In SA 2.50, your message would probably receive a score of 1.90 without network tests and 1.00 with network tests. Note that the test scores may change a bit before the final release of 2.50, but those are better scores, more what we like to see for non-spam content. They would be even lower when using Bayes (part of SA 2.50). Those lower scores are not unexpected because... well, 2.50 is better. :-)
Based on these results, it's not clear to me why yesterday's newsletter was flagged as spam. Some possibilities:
Can you give me more information about the false positive that you experienced or was reported to you?
Thanks.
Dan
------
If I find out more of interest before the thread is closed to comments, I'll try to post a follow-up to my post.
My primary mailbox is with a small, local ISP. I can't buy broadband from them, so I get my connectivity via cablemodem. I do have a mailbox in the cablemodem company domain -- that's the one I give out when I expect abuse. (I do it this way because I expect to be dealing with that ISP long after the cable vendor has either ceased to exist or has treated me badly enough that I left.)
So I want my outbound mail to appear to have come from the ISP. Setting Reply-To is usually adequate, but not always -- when a human is looking for the address, they could easily grab the wrong one. And it creates potential confusion I don't want to create. So I set my from address to name@isp.com.

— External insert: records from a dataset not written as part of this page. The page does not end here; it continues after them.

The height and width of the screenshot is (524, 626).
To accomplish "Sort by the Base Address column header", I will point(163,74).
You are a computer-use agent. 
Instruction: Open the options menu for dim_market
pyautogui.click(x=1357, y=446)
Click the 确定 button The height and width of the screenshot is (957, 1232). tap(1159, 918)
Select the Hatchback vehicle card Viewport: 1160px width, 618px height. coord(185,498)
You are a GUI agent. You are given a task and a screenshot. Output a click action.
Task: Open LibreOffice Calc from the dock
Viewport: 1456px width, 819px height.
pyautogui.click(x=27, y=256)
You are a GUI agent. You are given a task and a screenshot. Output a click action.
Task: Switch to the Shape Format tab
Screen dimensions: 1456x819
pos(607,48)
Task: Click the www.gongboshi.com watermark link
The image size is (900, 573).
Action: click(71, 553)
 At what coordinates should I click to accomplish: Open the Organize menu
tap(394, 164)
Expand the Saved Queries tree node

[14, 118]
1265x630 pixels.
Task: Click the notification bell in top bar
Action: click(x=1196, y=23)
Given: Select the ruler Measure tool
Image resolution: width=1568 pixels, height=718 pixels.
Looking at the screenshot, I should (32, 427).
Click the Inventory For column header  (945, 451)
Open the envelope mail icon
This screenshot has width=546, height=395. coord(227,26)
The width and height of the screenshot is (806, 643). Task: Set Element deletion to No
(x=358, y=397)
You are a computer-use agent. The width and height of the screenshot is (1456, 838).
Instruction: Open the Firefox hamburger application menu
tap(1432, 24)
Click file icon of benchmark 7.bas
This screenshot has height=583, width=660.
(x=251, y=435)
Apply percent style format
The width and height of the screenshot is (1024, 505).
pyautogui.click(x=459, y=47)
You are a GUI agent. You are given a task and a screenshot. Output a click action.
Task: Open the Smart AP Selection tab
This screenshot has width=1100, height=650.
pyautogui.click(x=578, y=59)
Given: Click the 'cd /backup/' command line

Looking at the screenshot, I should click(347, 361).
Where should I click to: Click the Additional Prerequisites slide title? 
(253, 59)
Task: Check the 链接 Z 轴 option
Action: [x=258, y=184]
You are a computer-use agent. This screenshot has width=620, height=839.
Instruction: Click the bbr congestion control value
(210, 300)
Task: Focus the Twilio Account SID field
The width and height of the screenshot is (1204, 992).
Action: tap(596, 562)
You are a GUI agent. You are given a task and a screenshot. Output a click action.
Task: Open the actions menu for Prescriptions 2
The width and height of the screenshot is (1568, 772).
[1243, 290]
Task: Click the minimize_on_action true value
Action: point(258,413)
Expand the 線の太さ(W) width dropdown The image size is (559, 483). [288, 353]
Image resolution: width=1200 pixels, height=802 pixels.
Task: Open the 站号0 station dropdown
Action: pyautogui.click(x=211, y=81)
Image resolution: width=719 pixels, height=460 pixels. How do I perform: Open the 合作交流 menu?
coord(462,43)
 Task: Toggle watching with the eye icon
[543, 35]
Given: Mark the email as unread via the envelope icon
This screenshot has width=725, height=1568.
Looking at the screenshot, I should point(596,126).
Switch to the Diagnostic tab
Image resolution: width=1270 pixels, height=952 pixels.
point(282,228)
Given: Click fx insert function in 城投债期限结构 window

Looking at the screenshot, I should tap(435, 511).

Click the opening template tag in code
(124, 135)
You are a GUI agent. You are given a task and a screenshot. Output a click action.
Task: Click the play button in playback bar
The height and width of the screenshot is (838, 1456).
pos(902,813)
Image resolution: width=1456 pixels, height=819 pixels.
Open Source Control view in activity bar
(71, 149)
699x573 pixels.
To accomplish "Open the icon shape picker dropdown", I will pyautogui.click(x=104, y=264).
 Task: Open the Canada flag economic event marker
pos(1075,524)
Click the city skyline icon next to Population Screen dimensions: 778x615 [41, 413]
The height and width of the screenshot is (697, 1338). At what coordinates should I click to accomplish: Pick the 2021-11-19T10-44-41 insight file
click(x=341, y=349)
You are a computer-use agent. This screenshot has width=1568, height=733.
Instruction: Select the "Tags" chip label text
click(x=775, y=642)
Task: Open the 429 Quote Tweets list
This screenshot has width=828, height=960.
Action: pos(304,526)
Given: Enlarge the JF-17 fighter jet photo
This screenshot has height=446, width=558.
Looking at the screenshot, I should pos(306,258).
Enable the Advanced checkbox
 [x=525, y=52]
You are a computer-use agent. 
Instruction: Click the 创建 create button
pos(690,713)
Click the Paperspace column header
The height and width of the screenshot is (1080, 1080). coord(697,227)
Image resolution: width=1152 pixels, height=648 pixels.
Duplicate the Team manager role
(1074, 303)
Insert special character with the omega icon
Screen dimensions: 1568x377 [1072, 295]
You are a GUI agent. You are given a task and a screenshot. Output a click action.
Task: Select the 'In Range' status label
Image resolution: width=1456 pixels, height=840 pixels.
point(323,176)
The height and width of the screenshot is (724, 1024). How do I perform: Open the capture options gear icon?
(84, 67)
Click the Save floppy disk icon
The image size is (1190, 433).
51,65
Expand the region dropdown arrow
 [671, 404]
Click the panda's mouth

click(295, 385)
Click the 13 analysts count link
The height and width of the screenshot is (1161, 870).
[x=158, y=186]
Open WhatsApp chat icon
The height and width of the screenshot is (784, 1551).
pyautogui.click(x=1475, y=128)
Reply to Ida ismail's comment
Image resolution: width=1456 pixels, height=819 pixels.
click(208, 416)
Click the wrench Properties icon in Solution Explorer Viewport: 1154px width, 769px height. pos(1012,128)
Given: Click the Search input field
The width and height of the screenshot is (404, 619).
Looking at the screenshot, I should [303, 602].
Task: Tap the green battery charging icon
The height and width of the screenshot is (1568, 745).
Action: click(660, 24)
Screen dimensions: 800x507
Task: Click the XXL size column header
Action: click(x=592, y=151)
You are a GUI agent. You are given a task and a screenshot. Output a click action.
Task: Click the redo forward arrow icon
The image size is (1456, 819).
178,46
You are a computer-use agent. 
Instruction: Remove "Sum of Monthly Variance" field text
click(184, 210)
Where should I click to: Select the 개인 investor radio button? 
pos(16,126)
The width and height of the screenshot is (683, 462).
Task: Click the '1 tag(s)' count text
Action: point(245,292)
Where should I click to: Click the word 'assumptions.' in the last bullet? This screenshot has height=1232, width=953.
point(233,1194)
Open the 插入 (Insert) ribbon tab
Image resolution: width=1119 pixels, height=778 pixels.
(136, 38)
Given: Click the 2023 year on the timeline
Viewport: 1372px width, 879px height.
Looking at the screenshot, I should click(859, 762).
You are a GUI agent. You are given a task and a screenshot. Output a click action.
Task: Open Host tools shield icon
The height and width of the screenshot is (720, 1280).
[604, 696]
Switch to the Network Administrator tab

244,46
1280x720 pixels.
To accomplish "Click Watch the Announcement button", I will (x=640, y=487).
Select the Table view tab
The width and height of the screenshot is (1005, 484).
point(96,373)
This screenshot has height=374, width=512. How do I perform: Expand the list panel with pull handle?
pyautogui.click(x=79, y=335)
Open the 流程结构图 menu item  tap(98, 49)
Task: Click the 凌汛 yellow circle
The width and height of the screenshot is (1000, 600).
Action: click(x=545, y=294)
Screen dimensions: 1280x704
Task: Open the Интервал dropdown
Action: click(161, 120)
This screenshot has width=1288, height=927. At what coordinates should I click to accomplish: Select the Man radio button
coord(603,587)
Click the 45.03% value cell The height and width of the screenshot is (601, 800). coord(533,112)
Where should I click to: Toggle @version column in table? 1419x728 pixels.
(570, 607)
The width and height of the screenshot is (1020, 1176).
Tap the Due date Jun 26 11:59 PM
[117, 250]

I can't relay through the ISP's relays, because I'm outside of their IP range. (If they did some form of authenticated SMTP, such as SMTP-after-POP, they could let me.) And the cable vendor's mail relays won't send mail out with some other domain name on it. So I send everything out directly, no relays.
If you look at many headers, I suspect you'll find that I'm not the only one forging my From: address for legit reasons. The presence of the X-Authentication-Warning header some MTAs add correlates fairly weakly with spam. (Some details of it -- e.g. no valid reverse DNS for the sending machine's IP -- could be useful indicators.)